Ein lebenslanger Aufenthalt in Eisenhüttenstadt mit Auflegeaufträgen im Trockendock und später im Spektrum, hätte - so die Hypothese - Paul van Dyks Karriere vielleicht nicht ganz so beschleunigt, wie die Sessions in der Metropolentänzerei E-Werk. Die Aussage selbst bleibt selbstverständlich richtig, obschon der Geburtsort relativ wenig mit dem Erfolg zu tun hat, wie die Beispiele anderer deutscher Kulturgrößen - Piet Klocke (geboren in Emmerich), , Sven Väth (geboren in Obertshausen) oder Thomas Gottschalk (geboren in Bamberg) - zeigen. Paul van Dyk geht dennoch mit dem Kult um seine Herkunft erfrischend locker professionell um.

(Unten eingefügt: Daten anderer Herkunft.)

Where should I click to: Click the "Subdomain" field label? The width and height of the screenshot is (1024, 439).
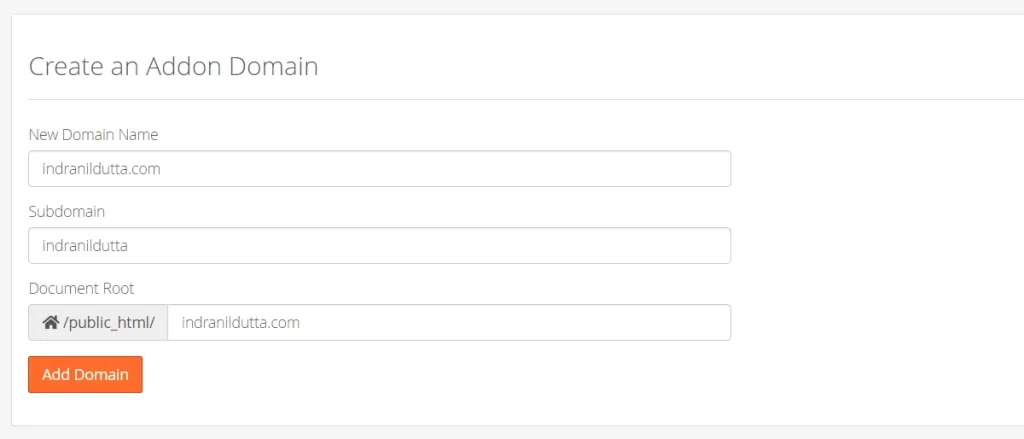coord(67,211)
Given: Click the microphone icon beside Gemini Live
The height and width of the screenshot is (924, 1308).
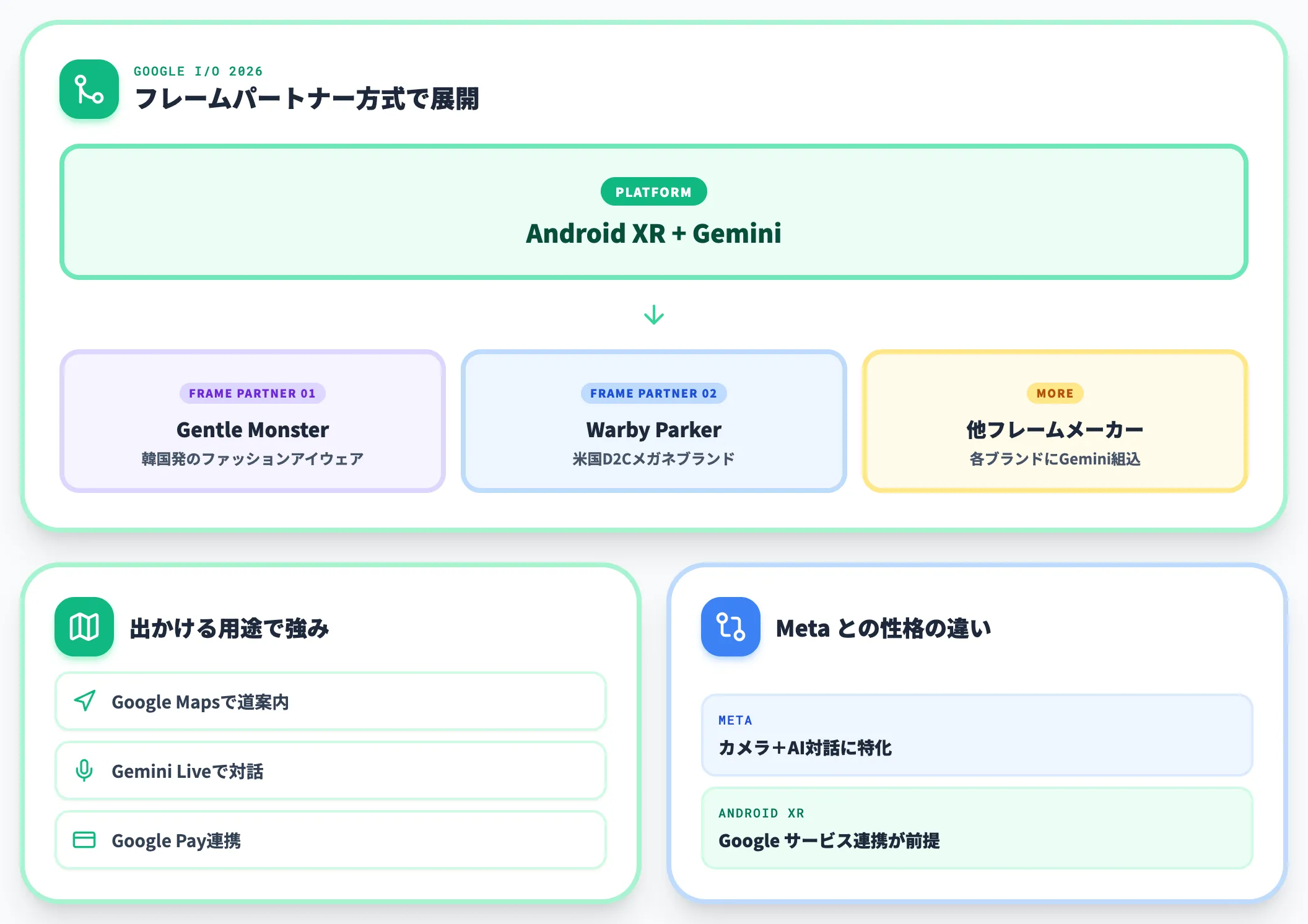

Und was machen eigentlich die Plakatstars dieses Sommers?:
Die zwei können sich durchaus vorstellen, in der Region zu bleiben. "Ich finde ja, Hütte wird durch den Stadtumbau immer schöner", sagt der angehende Immobilienkaufmann. Nur ein paar mehr Plätze, wo Jugendliche abends hingehen können, die müsste es hier geben. Da sind sie sich einig. Schließlich ist nicht jeden Tag Stadtfest, wo ganz "Hütte tanzt".Nach den eingangs zitierten Aussagen, würden die Eisenhüttenstädter dies auch gar nicht durchstehen. Und dann auch noch das:
Sie liefen und liefen und endlich erreichten sie den Bahnhof Eisenhüttenstadts. Dort angekommen durchfuhr sie jedoch ein Schock. Sämtliche Auswege aus dieser verfluchten Stadt schienen verriegelt zu sein. Die lange erschien für sie hoffnungslos.